## Description of the task
Gather each line of the entries below that includes "Click".

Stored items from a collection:
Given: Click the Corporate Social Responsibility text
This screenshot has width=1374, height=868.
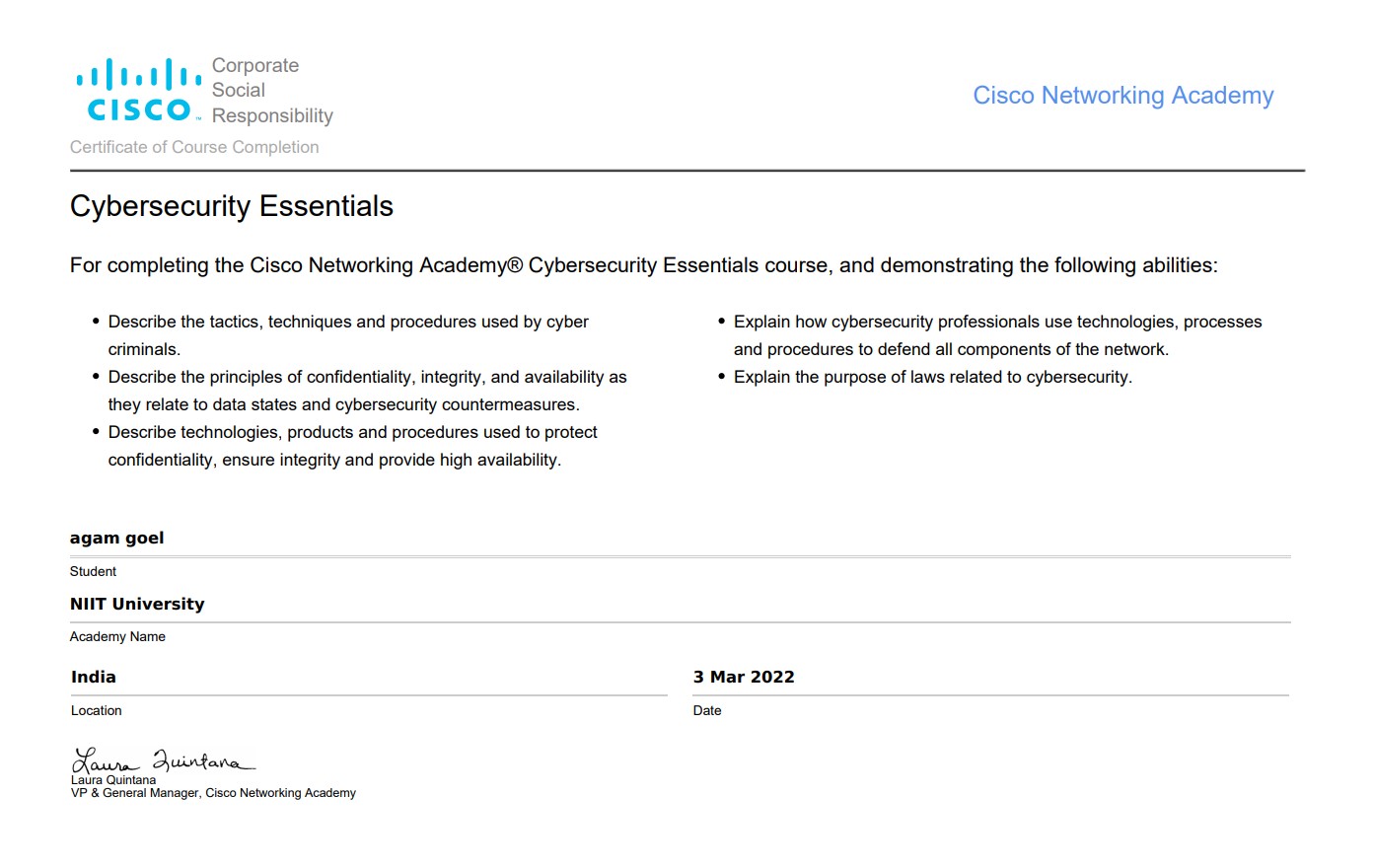Looking at the screenshot, I should (271, 91).
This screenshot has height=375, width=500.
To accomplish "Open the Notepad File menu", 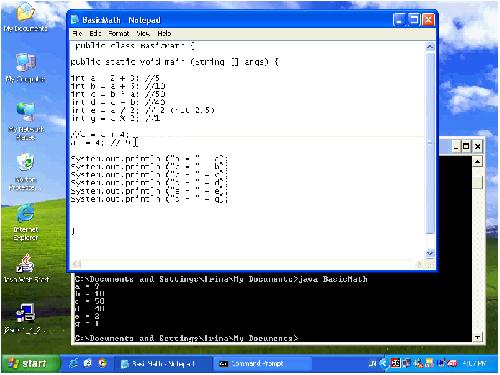I will point(77,33).
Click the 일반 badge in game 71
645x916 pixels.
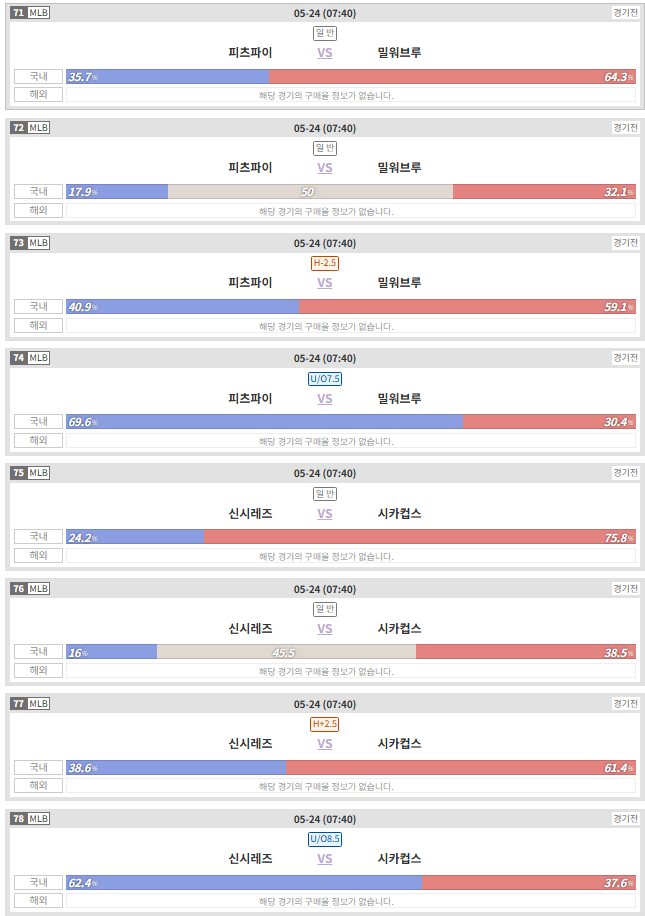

## Expected output
Given: Click the Corporate Social Responsibility text
Click the 일반 badge in game 71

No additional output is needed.